For $p>2,$ it is a standard fact that

$\{x\in \Bbb Q_p: |x|_p=1\} = \Bbb Z_p^\times \simeq \mu_{p-1}(\Bbb Q_p) \times \{x\in \Bbb Q_p: |x-1|_p <1\}$

as topological groups. The second factor on the right hand side are the principal units, often denoted $U_1$, and since the $p$-adic absolute value on $\Bbb Q_p$ takes only integer powers of $p$ as value, it is identical to your $B(1, p^{-\frac{1}{p-1}})$.

To extend the logarithm $log:U_1 \rightarrow \Bbb Q_p$ to the full set $\Bbb Z_p^\times$, you therefore "only" have to define it on $\mu_{p-1}(\Bbb Q_p)$, the $(p-1)$-th roots of unity.
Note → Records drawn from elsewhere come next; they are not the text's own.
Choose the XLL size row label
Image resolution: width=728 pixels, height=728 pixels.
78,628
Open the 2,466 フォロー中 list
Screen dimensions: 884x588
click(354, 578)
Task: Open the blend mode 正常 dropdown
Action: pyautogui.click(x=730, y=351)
Indeed, the only $n$ you have to choose for your proposed extension formula is $n=p-1$. However, if you want the extension to be a a group homomorphism (from the multiplicative group on the left to the additive on the right), you'll have to define it as $log(\zeta) = 0$ for all $\zeta \in \mu_{p-1}(\Bbb Q_p)$, because those $\zeta$'s are torsion, whereas the only torsion element on the right hand side is $0$. (Or, using your extension formula, $log(\zeta) = \frac{log(\zeta^{p-1})}{p-1} = \frac{log(1)}{p-1} = 0$.)

In particular, an extension of the logarithm to $\{x\in \Bbb Q_p: |x|_p=1\}$ cannot be at the same time a group homomorphism and injective.